--- Tekst do przeczytania ---

Dopasowanie siodła

He, he, w ramach zachwalania ta sam firma mówiła o wyższości tego wypełnienia pod każdym względem nad wszelkimi innymi dotąd stosowanymi, ale zrzućmy to na karb reklamy. Co innego krótka rozmowa telefoniczna, aby zachęcić klienta, a co innego konkretna rozmowa już przy zakupie - to znaczy taką mam nadzieję. 
hehe , to ci ciekawostka 😉 może coś się zmieniło przez pół roku? 😁
Agu trudno mi mówić o serwisie siodeł, mnie się trafiło tak, że nie trzeba było nawet łęku wymieniać. W zasadzie "przetestuję" ten serwis dopiero teraz.
caroline   siwek złotogrzywek :)
09 stycznia 2009 17:04
Przez długi czas była to wełna owcza, której głównym minusem jest oczywiście to, że po pewnym czasie lubi się zbijać i robić "buły", ma jednak także mnóstwo zalet. Niewątpliwą jest łatwość wymiany takiego wypełnienia.
buły robia sie jesli zbyt rzadko wymienia sie wypelnienie. przy intensywnie uzytkowanym siodle powinno byc wymieniane nawet co 3 miesiace.
ja planuje wymiany nie rzadziej niz raz na rok. na razie czesciej mi sie zdarzaly wymiany... ale to dlatego, wprost uwielbiam siodlo ze "swiezym" wypelnieniem, a skoro siodlo i tak bylo w serwisie - to robilam full serwis 😉 (dopisane 😉)

co do innych materialow - slyszalam, ze te "inne" niz welna naprawde dobre sa tylko w lemetexach.

i jeszcze co do tego "uklepywania sie" po miesiacu jazdy - niezupelnei chodzi o uklepanie w takim powszechnym rozumieniu, a o to, ze po miesiacu mniej wiecej widac gdzie bardziej sie ubije/pracuje wypelnienie (np. przod/tyl siodla - w zal. od tego czy jezdziec siada mocniej na przednim tylnym leku) i ogolnie - jak ono pracuje, co zalezy m.in. od intensywnosci jazd, masy jezdzca.
ten stopien i sposob pracy/ubijania sie wypelnienia to poprostu dodatkowy czynnik, ktory nalezy brac pod uwage dopasowujac siodlo - a niemozliwy do oceny "od reki".
stad tez mozliwa moze byc wymiana wypelnienia - tak, zeby uwzgledniala charakterystyke pracy danego jezdzca i konia.
K_cian, ja rozmawiałam o super odlotowym, samojeżdżącym, skaczącym, po prostu najnowszym modelu Prestige'a  😉, kosmiczne rozwiązania, super wypełnienie, które rozwiąże wszelkie problemy; a tak poważnie, to tak jak pisałam, biorę winę na siebie. Jestem przekonana, że miałaś okazję znacznie dłużej i bardziej merytorycznie porozmawiać niż tylko wysłuchać krótkiej reklamy. Jeśli będę się decydowała na te wszystkie super rozwiązania, na pewno znacznie dokładniej przepytam oferenta. I dalej na poważnie: prawda jest taka, że dzięki Wam mogę przygotować odpowiednio długa "listę pytań" i nie dać sobie wmówić kitu.

--- Dane ---

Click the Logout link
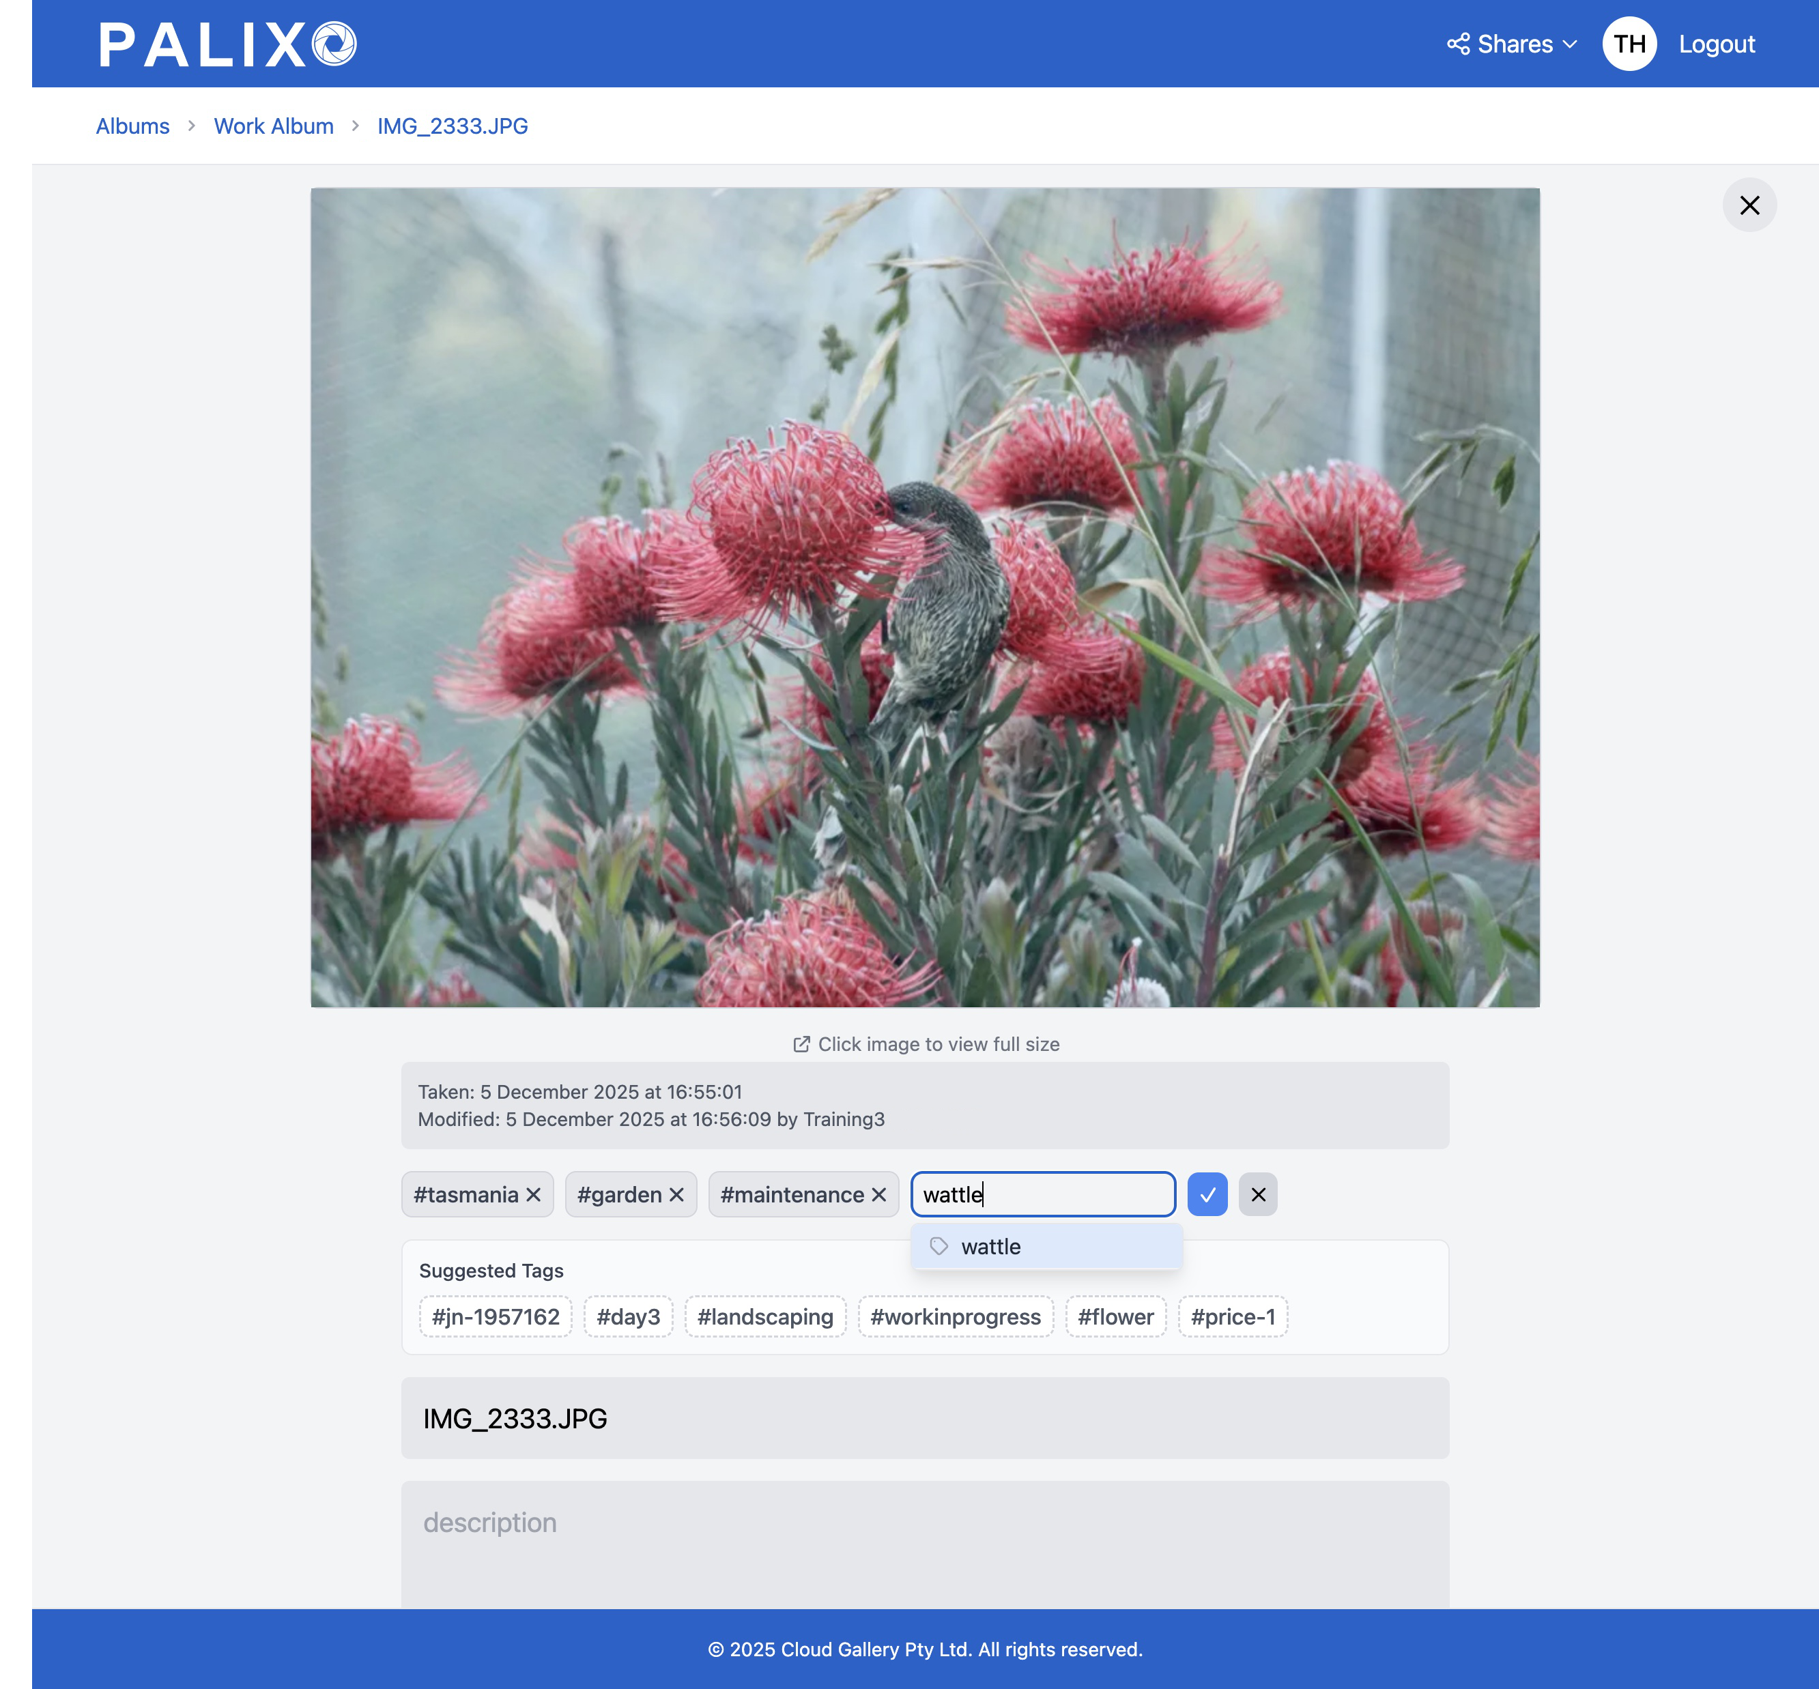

---

Streść w dwóch zdaniach dyskusję o wypełnieniu siodła. Wykaz nie jest tu do niczego potrzebny.

Wełna owcza, przez długi czas stosowana jako wypełnienie siodła, z czasem zbija się w „buły”, ale łatwo ją wymienić, a przy intensywnie używanym siodle wymiana powinna następować nawet co trzy miesiące. Po mniej więcej miesiącu jazdy widać, gdzie i jak ubija się wypełnienie, co zależy m.in. od intensywności jazd i masy jeźdźca, dlatego jest to dodatkowy czynnik przy dopasowywaniu siodła.